If we want to better see the sales trends for each region across the four quarters, a line graph makes this a little more clear:
Each region is now represented by a single line rather than four bars mixed in with many other bars. The rise and fall of quarterly sales for any given Region is much easier to see this way, even thoughall four Regions are still represented here. This is because we can see the slope of the line that follows the sales trail for that Region.
If we are more interested in the percentage of sales for a given quarter, a pie graph might give us a better feeling for this relationship:
Now we can see the relative proportions of regional sales for a Quarter. In fact, the default label for each slice displays the Region (Series) name (making the Legend somewhat redundant here) and the percentage of sales represented for that slice. The Graph2 component also gives us a tool for specifying other information, or other formatting, for the slice labels. We will discuss that later in this article.

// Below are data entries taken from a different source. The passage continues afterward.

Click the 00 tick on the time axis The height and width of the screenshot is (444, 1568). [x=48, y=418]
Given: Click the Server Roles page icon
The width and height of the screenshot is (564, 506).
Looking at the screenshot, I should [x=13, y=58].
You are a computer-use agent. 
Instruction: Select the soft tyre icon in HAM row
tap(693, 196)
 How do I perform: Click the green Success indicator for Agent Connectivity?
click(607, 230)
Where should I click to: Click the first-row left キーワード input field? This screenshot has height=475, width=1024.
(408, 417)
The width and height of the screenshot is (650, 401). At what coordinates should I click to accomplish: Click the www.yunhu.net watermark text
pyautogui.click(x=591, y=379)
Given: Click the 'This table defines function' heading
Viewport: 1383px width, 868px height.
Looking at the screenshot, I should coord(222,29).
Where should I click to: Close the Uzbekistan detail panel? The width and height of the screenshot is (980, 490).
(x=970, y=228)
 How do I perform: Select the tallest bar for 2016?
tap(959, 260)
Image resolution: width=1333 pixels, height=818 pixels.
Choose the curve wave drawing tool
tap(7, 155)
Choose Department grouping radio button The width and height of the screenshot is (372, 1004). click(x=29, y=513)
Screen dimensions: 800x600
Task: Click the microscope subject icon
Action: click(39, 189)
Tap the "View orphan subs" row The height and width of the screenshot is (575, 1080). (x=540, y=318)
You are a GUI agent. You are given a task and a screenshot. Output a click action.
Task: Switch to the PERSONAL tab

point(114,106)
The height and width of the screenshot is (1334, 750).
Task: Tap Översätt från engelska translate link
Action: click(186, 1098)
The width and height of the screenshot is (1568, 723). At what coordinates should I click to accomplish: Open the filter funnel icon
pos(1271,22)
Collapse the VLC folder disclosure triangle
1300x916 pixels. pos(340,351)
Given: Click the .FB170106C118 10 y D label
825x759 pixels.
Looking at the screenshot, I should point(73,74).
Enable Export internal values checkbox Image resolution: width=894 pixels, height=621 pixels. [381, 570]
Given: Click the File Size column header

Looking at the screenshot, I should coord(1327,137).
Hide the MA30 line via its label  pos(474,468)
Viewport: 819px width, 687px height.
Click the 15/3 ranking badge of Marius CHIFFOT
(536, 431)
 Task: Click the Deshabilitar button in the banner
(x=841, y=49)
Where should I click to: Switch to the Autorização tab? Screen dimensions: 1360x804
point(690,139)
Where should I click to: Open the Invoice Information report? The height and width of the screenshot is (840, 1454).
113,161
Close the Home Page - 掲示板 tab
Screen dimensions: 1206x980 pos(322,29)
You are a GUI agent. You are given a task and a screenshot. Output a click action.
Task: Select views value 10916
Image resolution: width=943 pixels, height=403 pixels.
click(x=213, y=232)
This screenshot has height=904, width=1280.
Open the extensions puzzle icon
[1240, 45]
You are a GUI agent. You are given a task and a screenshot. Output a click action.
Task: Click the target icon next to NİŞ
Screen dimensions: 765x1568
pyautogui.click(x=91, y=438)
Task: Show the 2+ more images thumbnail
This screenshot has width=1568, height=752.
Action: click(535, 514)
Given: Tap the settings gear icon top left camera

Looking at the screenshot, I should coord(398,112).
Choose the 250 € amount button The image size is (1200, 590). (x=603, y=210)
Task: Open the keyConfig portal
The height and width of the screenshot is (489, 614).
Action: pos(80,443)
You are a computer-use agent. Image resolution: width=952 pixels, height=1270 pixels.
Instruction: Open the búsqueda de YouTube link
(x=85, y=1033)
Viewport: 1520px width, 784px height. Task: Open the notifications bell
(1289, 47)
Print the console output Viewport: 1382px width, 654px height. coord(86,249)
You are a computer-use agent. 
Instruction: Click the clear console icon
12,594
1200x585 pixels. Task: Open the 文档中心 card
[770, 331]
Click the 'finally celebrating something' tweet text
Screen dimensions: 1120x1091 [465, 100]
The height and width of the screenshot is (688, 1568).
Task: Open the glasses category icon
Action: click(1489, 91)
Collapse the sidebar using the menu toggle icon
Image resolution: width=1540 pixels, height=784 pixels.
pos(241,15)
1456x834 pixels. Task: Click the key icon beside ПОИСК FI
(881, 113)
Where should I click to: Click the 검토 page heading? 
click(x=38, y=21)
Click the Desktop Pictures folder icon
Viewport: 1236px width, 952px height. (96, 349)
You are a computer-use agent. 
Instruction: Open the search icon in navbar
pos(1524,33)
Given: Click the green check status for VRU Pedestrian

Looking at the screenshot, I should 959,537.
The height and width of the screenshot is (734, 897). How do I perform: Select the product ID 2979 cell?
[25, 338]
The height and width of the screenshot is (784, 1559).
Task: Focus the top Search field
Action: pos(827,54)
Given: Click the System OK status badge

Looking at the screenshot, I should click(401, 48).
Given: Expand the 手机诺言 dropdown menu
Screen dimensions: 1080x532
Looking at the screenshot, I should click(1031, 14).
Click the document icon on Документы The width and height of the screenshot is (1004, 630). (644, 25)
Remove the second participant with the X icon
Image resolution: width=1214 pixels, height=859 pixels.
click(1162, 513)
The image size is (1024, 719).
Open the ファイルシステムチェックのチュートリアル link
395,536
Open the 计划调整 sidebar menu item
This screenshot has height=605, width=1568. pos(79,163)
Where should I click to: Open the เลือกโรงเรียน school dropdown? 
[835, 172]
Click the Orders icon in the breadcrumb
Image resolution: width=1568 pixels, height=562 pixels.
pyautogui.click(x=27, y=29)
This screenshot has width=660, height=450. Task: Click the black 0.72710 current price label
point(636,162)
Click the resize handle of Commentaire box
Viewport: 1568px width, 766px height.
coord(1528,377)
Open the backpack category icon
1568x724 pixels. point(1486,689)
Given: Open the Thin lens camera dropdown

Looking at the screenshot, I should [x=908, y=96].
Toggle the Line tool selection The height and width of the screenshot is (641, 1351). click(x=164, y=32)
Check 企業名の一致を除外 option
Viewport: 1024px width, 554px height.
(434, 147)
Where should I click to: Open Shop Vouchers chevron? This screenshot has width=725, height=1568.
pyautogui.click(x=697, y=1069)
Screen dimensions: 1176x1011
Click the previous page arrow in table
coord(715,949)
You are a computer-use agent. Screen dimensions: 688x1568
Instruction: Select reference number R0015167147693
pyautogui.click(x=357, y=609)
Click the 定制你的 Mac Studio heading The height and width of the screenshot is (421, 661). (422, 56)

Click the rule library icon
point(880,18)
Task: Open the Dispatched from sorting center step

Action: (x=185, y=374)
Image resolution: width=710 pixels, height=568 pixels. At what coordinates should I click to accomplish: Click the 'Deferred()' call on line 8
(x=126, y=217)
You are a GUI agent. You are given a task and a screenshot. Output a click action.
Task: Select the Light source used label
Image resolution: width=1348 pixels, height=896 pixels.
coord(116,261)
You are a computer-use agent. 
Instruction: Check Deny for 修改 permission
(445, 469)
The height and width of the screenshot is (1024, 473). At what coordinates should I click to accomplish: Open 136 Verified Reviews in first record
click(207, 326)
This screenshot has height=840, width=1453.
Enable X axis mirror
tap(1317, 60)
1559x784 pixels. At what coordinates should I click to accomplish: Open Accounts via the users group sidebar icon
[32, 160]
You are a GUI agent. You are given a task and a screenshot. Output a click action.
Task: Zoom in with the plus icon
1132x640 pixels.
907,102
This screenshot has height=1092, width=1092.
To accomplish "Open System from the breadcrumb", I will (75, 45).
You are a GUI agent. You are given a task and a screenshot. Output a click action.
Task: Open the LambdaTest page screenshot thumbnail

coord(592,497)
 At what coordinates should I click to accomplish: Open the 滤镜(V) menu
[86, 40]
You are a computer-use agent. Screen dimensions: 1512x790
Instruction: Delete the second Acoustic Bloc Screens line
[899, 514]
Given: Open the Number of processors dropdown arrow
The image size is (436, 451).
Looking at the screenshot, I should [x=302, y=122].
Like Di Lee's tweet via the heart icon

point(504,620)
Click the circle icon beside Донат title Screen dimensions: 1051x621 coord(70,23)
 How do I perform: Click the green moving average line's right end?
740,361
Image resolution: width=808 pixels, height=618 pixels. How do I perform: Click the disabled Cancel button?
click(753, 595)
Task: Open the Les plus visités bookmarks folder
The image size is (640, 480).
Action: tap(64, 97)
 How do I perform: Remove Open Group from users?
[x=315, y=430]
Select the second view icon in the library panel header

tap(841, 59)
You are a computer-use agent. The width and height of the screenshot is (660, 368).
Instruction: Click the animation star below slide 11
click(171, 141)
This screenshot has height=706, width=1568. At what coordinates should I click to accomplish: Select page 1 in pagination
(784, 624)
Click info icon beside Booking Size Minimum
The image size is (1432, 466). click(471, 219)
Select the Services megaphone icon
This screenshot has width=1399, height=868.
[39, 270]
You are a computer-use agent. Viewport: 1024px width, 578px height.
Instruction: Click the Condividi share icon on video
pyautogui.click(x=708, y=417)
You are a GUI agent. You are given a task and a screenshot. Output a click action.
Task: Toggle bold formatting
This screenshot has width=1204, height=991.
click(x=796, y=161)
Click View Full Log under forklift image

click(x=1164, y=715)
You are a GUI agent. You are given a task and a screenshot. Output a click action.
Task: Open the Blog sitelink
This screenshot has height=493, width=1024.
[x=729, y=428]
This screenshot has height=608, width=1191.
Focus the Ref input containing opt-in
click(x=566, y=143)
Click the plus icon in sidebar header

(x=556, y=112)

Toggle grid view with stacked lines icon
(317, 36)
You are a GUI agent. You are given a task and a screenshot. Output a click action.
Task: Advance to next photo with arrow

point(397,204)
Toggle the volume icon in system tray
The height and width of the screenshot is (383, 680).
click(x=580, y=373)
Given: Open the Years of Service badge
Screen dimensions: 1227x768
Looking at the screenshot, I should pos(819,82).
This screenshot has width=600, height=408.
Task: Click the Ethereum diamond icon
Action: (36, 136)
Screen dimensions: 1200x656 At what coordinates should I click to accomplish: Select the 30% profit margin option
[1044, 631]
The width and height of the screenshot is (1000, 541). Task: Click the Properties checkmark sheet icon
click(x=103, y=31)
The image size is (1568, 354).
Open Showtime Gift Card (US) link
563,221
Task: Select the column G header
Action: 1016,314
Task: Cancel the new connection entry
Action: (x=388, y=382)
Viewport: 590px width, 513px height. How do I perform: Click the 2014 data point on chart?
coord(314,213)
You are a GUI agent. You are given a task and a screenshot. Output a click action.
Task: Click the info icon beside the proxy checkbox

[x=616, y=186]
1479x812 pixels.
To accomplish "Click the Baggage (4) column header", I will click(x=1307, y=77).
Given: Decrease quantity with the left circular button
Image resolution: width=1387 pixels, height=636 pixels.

But what if we want to see how the quarters compare region by region in bar graph form? We would need to transpose our data so that the role of Series and Group is switched:
and then build another bar graph:
Same figures - different configuration! This graph focuses on each region and lets us see the relative magnitude of quarterly sales on a regional basis. Here we are not so much comparing the Regions, but comparing the Quarters for each Region. We could also view this in percentage form for the first Region (Group now) in Pie graph form:
The process of transposing the data to achieve this different view is a lot of work with Graph2 because this component does not allow us to swap the Series and Group information in the plotting of the data like the original Graph component did. Graph2 does have a property named $swapxy for XY graphs, but all that does if we switch it on is to turn the XY graph element on its side. Here is what the very first graph from this example looks like when $swapxy is set to kTrue:
Notice that even the subtitle has been rotated to the righthand Y axis and that the Group labels have pushed the axis title off the left side. We have no control over this with Graph2 other than to perhaps make those Group labels a bit shorter. This is more like the behavior of the $horizontal property of the original Graph component. The old $swapseriesandgroups property of the original Graph component actually replots Groups as Series and Series as Groups without our having to transpose our data list.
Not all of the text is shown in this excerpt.